JessieMcJessie · 25/05/2018 16:59

I get that it would be annoying but it’s crazy that you “didn’t feel right” helping her rub soap on her hands! If she’d asked you to wipe her bum, fair enough, but helping to hand wash is not only no big deal and I would have jumped to it and been bloody delighted that this kid wasn’t going to take her germy hands back to the soft play area!

SaucyJack · 25/05/2018 17:09

You can't stop other kids from joining in with yours in public places (and why would you want to anyway?), but if you don't want to take on a parental role, then don't. It is that simple.

Get your book/phone out and stop engaging with random kids who won't amuse themselves without adult interaction. They're making a mug of you.

Arrowfanatic · 25/05/2018 17:10

I get that it was just helping her wash her hands but you can never be sure how a parent will react to someone touching their children no matter how innocent it it.

Don't get me wrong, I'm happy to engage with other children and glad my kid made a friend I think it was more the sort of attitude this kid came across as. I couldn't imagine my kids taking their lunch, dumping it in front of another stranger and telling (not asking) telling them to look after it. Even my 5 year old knows how to use manners in public.

Plus I worried that this little girl would go tell her mum "that lady helped me in the toilet" and it would be misconstrued. I'm probably being totally paranoid I know, but it just didn't sit well with me helping a child that didn't know me and who her parent didn't know.

OP posts:
crispysausagerolls · 25/05/2018 17:11

Why not just go over to the mother and ask if she has any idea what her child has been doing/where she has been for the last hour. Hate this sort of lazy, entitled parent who assume everyone else will love to look after their precious little Johnny while they gossip with friends and do 0 parenting. Would definitely have called her out on it.

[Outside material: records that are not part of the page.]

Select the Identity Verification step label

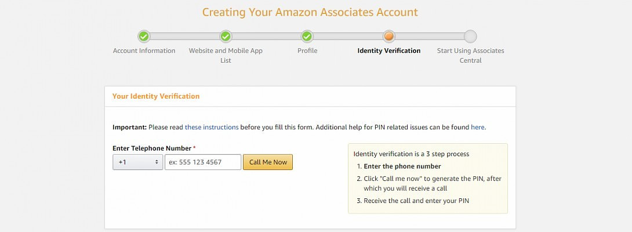pyautogui.click(x=389, y=51)
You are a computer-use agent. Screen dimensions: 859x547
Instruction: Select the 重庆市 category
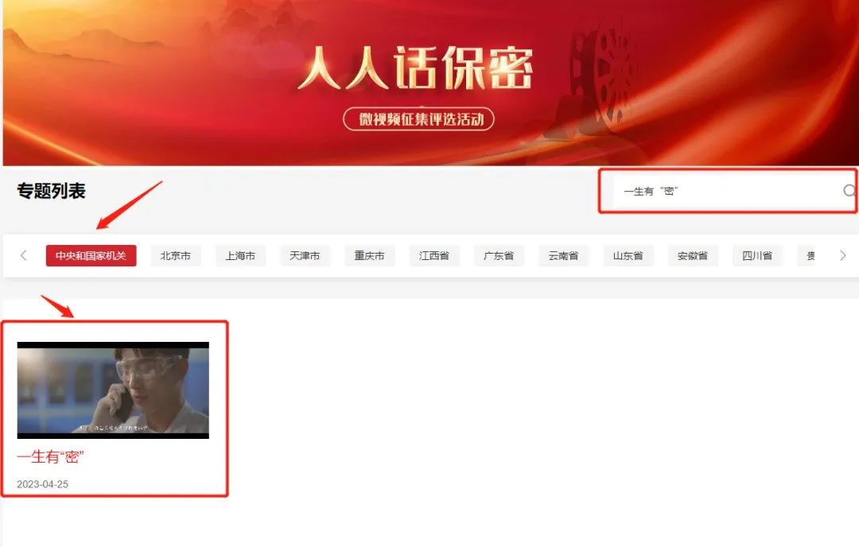tap(369, 256)
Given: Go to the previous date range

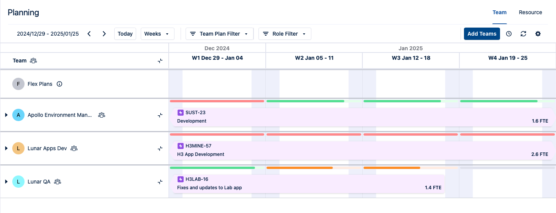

Arrowfanatic · 25/05/2018 17:12

Plus I would have wondered where my kid was wandering off to with her lunch! I wasn't sat close to this lady's table, she couldn't see where we were unless she stood up to look over the hall. I'm always worried my kids will choke so they sit down at a table and eat sensibly, god forbid this kid walked into the cage with her grape in her mouth and choked.

OP posts:
SaucyJack · 25/05/2018 17:14

"Would definitely have called her out on it."

Called her out on what? Taking her kid out to soft play, and buying them a packed lunch? What a cunt. Someone call the NSPCC.

Maybe she was sat there wishing you'd stop encouraging her DD to hang around strangers instead of playing with her friends.

Arrowfanatic · 25/05/2018 17:16

saucyjack I never said anywhere that I wanted my children to stop joining in with other children. In fact I stated the opposite Confused really not sure where you got that from?? Every time this girl came to sit at my table after dumping her lunch under my nose she was alone, my children were still playing in the cage.

For the record I did keep trying to read but I'm also not so rude as to just ignore her. I kept saying she should take her lunch back to her mum's table.

OP posts:
FrozenMargarita17 · 25/05/2018 17:17

I have had this lots at soft plays. But it was a childminder ignoring the child not her mum!

Zebra31 · 25/05/2018 17:20

I know what you mean op. Dump and run parents are a night,are. No problem helping a child with something but it’s not on when their parents have no interest in supervising / monitoring their kids.

arethereanyleftatall · 25/05/2018 17:22

I would have just helped her and thought no more of it.
Five year olds go on their own to toilet at school.

Wellthen · 25/05/2018 17:24

How old would you say she was? To be honest her level of confidence in saying ‘look after this’ and then not really minding when you left suggests this is something she’s used to doing.

It only takes a couple of well meaning strangers to pay her a bit of attention for her to realise they are ‘better’ than her own mum and to start doing it everywhere.

crispysausagerolls · 25/05/2018 17:26

SaucyJack

No, call her out on shoddy parenting. OP could be a fucking weirdo (sure you're not OP) and this parent let her child out of her sight to go off with her to the loo or god knows where else. That's just bullshit. She probably didn't even notice her child had left the room.